— TRY IT —
Write all of the lines below out again, exactly as they stand.

Saved entries:
[Start of Attachment]

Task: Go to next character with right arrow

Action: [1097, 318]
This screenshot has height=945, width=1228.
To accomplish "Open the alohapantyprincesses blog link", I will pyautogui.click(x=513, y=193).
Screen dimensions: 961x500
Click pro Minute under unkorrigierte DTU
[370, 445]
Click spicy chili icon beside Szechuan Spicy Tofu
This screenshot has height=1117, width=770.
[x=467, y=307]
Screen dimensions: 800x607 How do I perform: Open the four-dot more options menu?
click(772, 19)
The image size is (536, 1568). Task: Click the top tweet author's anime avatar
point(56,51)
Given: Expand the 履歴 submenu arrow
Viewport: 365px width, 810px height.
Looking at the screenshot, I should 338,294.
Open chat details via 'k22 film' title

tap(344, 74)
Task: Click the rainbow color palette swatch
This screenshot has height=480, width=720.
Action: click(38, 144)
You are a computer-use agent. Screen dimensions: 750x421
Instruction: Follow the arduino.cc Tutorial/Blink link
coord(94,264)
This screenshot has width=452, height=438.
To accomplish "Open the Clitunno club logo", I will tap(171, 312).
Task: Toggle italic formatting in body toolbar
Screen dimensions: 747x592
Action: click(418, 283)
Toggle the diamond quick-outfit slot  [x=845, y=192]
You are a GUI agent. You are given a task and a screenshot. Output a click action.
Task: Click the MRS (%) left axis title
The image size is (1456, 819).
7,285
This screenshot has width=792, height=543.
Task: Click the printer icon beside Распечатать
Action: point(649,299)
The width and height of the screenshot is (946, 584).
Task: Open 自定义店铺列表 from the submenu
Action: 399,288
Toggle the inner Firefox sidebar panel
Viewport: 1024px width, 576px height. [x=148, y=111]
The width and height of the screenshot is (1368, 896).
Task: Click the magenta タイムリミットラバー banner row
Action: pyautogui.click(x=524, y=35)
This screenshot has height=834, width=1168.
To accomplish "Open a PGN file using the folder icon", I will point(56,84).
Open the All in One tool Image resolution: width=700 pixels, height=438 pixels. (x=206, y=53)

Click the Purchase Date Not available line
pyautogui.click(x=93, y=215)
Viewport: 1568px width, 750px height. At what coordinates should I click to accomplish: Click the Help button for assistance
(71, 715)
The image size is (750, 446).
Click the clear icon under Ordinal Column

[End of Attachment]

— TASK ANSWER —
Task: Go to next character with right arrow

Action: [1097, 318]
This screenshot has height=945, width=1228.
To accomplish "Open the alohapantyprincesses blog link", I will pyautogui.click(x=513, y=193).
Screen dimensions: 961x500
Click pro Minute under unkorrigierte DTU
[370, 445]
Click spicy chili icon beside Szechuan Spicy Tofu
This screenshot has height=1117, width=770.
[x=467, y=307]
Screen dimensions: 800x607 How do I perform: Open the four-dot more options menu?
click(772, 19)
The image size is (536, 1568). Task: Click the top tweet author's anime avatar
point(56,51)
Given: Expand the 履歴 submenu arrow
Viewport: 365px width, 810px height.
Looking at the screenshot, I should 338,294.
Open chat details via 'k22 film' title

tap(344, 74)
Task: Click the rainbow color palette swatch
This screenshot has height=480, width=720.
Action: click(38, 144)
You are a computer-use agent. Screen dimensions: 750x421
Instruction: Follow the arduino.cc Tutorial/Blink link
coord(94,264)
This screenshot has width=452, height=438.
To accomplish "Open the Clitunno club logo", I will tap(171, 312).
Task: Toggle italic formatting in body toolbar
Screen dimensions: 747x592
Action: click(418, 283)
Toggle the diamond quick-outfit slot  [x=845, y=192]
You are a GUI agent. You are given a task and a screenshot. Output a click action.
Task: Click the MRS (%) left axis title
The image size is (1456, 819).
7,285
This screenshot has width=792, height=543.
Task: Click the printer icon beside Распечатать
Action: point(649,299)
The width and height of the screenshot is (946, 584).
Task: Open 自定义店铺列表 from the submenu
Action: 399,288
Toggle the inner Firefox sidebar panel
Viewport: 1024px width, 576px height. [x=148, y=111]
The width and height of the screenshot is (1368, 896).
Task: Click the magenta タイムリミットラバー banner row
Action: pyautogui.click(x=524, y=35)
This screenshot has height=834, width=1168.
To accomplish "Open a PGN file using the folder icon", I will point(56,84).
Open the All in One tool Image resolution: width=700 pixels, height=438 pixels. (x=206, y=53)

Click the Purchase Date Not available line
pyautogui.click(x=93, y=215)
Viewport: 1568px width, 750px height. At what coordinates should I click to accomplish: Click the Help button for assistance
(71, 715)
The image size is (750, 446).
Click the clear icon under Ordinal Column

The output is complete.